Passage to read:
____
# DuraClick EDC Ballpoint to Rollerball Conversion



## dcameraman (Apr 1, 2020)

I was surprised and a little bit interested when I laid the DuraClick EDC ballpoint refill and extension next to one of my rollerball refills. They are almost exactly the same length. I guess I shouldn't be surprised though. That little plastic extension is designed to allow the use of a ballpoint refill in a rollerball pen!




Naturally, I tried using one of my rollerball refills in the DuraClick EDC . . . no go. It was too big in diameter, and the nose had a different profile. That caused other difficulties, which you'll hear about later.

I eventually figured out what steps needed to be done to make a rollerball refill fit in and work in the DuraClick EDC. Whether or not it's good practice to use a rollerball in a click pen is another topic entirely.

So . . . what modifications are required to use a rollerball in the DuraClick EDC?

1. Drill out the two knurled pieces all the way through with a 1/4" drill. This allows the refill to fit into these pieces. I didn't want to damage the pieces and I didn't have a collet the right size, so I made an adapter to go between a collet size that I do have, and the size I need for these parts.
Not required for the rollerball conversion, but something I do on all my pens . . . I trim off about .003" from the step where the knurled pieces insert into the brass tube. Remove just enough material to allow the brass tube to slide on smoothly, without any play. I epoxy all my fittings onto my pens. I learned the hard way that a press fit doesn't work for stone pens.
____
Information supplied:
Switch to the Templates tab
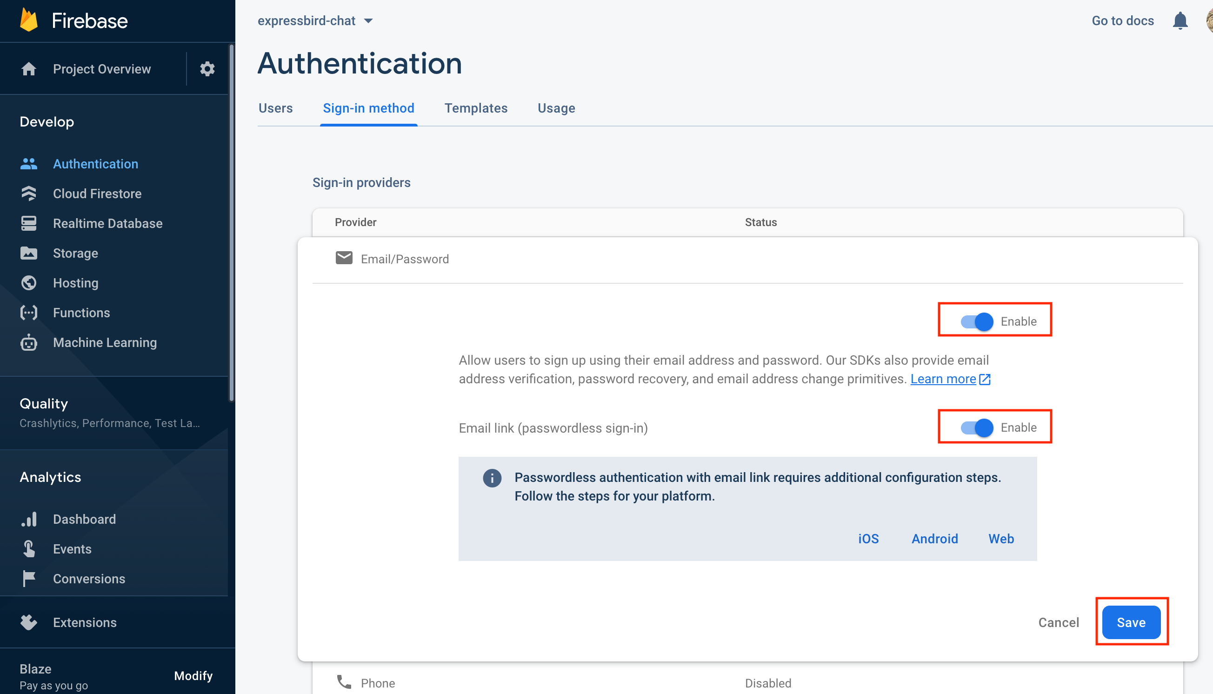The image size is (1213, 694). pyautogui.click(x=476, y=108)

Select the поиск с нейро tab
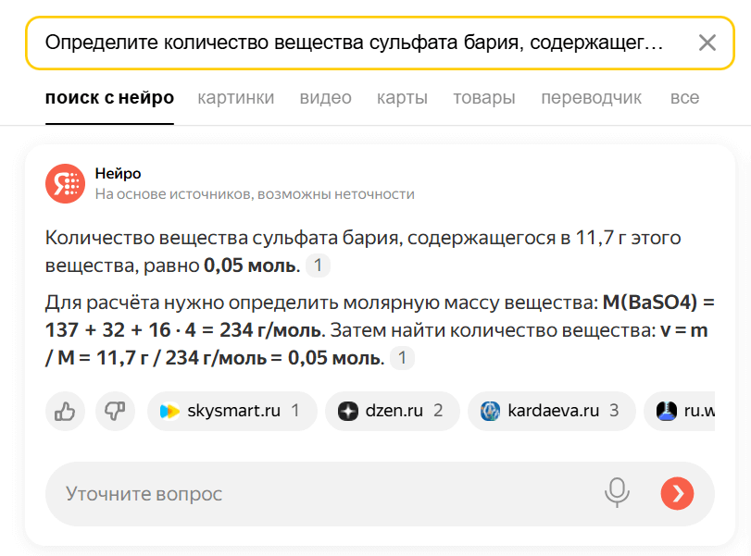[109, 98]
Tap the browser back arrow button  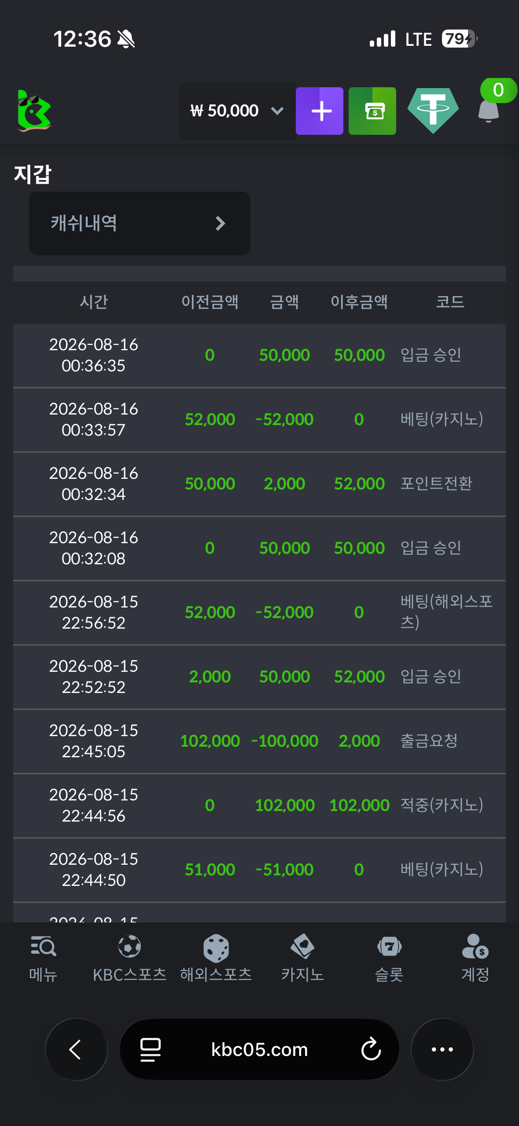click(76, 1049)
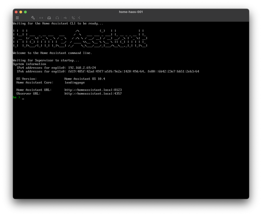Click the network adapter icon
The width and height of the screenshot is (262, 216).
coord(41,18)
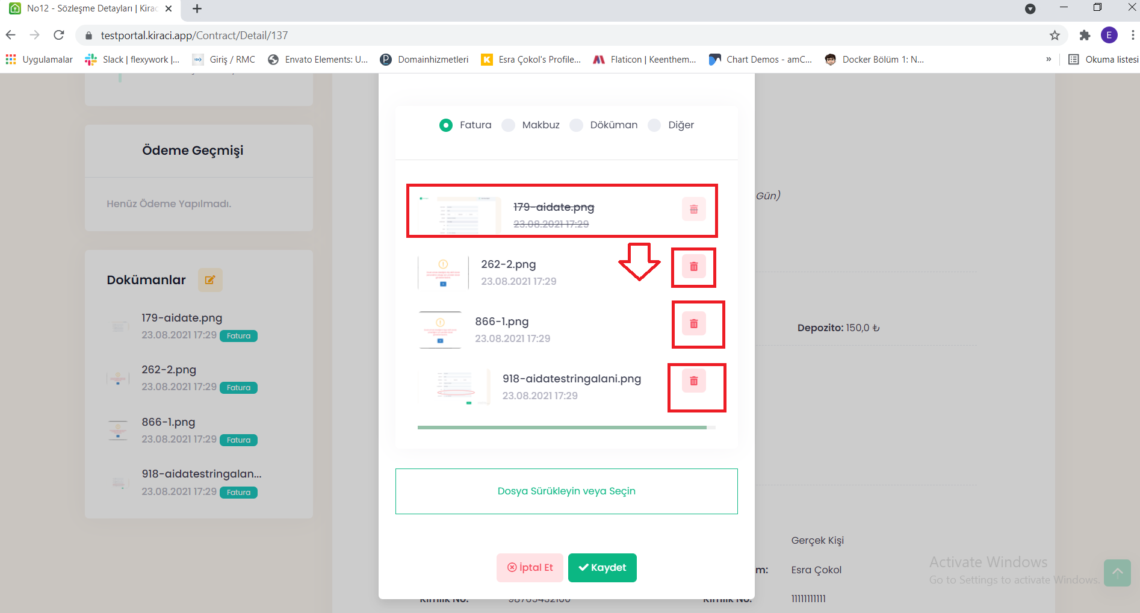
____
Problem: Reproduce word for word the passage of the DuraClick conversion post above from "I eventually figured" to "the DuraClick EDC?".

Completed exercise:
I eventually figured out what steps needed to be done to make a rollerball refill fit in and work in the DuraClick EDC. Whether or not it's good practice to use a rollerball in a click pen is another topic entirely.

So . . . what modifications are required to use a rollerball in the DuraClick EDC?